Feature transformations are one of the most important and time consuming part of any machine learning pipeline. As number of columns increases, these transformations also grow with it. So having improvement in performance in these will improve the overall performance of the machine learning system.

Spark ML Feature Transformations Before Spark 2.3

Till spark 2.3, most of the ML transformations supported single column at a time.

The below code show one example of such transformation.

val singleColumnOneHotEncoder = new OneHotEncoder()

In above code, we are one hot encoding one column. If we have 20 categorical columns, we need to create 20 one hot encoders, which will run one after another. This is highly time consuming.

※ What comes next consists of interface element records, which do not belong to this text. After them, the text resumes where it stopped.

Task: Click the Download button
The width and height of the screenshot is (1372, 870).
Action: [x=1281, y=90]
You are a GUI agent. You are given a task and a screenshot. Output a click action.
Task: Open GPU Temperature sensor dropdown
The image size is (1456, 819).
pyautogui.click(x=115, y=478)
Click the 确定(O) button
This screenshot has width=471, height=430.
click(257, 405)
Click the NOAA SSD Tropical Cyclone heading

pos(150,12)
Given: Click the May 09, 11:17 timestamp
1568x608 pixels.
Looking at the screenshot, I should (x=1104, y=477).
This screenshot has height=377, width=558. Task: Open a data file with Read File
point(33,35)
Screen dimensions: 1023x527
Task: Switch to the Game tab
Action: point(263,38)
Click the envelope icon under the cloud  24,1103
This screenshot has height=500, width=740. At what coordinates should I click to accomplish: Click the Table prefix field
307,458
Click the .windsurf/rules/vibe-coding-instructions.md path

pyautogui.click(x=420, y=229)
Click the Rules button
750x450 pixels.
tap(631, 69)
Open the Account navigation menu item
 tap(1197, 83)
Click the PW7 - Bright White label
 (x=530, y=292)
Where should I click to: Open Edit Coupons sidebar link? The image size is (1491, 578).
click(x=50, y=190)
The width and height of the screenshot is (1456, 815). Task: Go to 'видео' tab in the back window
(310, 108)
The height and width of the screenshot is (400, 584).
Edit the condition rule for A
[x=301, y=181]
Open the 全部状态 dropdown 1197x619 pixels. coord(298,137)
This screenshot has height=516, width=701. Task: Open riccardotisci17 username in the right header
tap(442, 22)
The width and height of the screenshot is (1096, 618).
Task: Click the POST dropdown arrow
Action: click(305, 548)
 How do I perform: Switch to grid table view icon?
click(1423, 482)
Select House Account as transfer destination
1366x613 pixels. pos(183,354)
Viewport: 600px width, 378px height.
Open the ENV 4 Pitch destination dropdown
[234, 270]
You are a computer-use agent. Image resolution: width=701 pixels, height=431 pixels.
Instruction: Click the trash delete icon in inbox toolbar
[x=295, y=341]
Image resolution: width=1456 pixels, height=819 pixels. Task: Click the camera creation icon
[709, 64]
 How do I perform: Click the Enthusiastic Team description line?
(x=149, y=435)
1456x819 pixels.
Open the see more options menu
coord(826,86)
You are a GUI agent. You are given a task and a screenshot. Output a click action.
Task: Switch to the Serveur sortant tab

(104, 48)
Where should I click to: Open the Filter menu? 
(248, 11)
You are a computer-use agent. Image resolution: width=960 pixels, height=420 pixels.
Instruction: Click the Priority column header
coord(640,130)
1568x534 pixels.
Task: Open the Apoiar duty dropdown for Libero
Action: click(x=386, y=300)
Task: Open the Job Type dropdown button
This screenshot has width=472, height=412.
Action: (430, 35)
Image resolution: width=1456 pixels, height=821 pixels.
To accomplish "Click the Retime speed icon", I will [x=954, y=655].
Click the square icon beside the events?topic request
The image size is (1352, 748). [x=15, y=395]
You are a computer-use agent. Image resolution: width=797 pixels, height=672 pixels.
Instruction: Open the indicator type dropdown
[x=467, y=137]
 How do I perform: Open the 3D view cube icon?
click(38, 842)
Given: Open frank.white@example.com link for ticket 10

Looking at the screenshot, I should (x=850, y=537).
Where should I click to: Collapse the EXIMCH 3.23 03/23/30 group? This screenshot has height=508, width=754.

Multi-Column ML Transformations from Spark 2.3

Combining multiple columns together for feature transformations improve the overall performance of the pipeline. So from 2.3, spark has started supporting multiple column transformations for few of the built in transformations.

So from Spark 2.3 version, we can do all the one hot encoding in one shot as shown in the below code

val singleOneHotEncoder = new OneHotEncoderEstimator()
singleOneHotEncoder.setInputCols(stringColumns.map(_ + "_index"))

In above code, we can observe that setInputCols allows us to set multiple columns at same time. This make sure that we run all the one hot encoding for multiple columns together.

Missing Transformations

In Spark 2.3 and 2.4 only few of the built-in transformations support the multiple columns. Few of the the missing ones are

• StringIndexer

• Binarizer

Support for these will be added in spark 3.0.


You can access complete code on github.


From Spark 2.3, spark supports multi-column feature transformations. These greatly speedup the real world ML pipelines.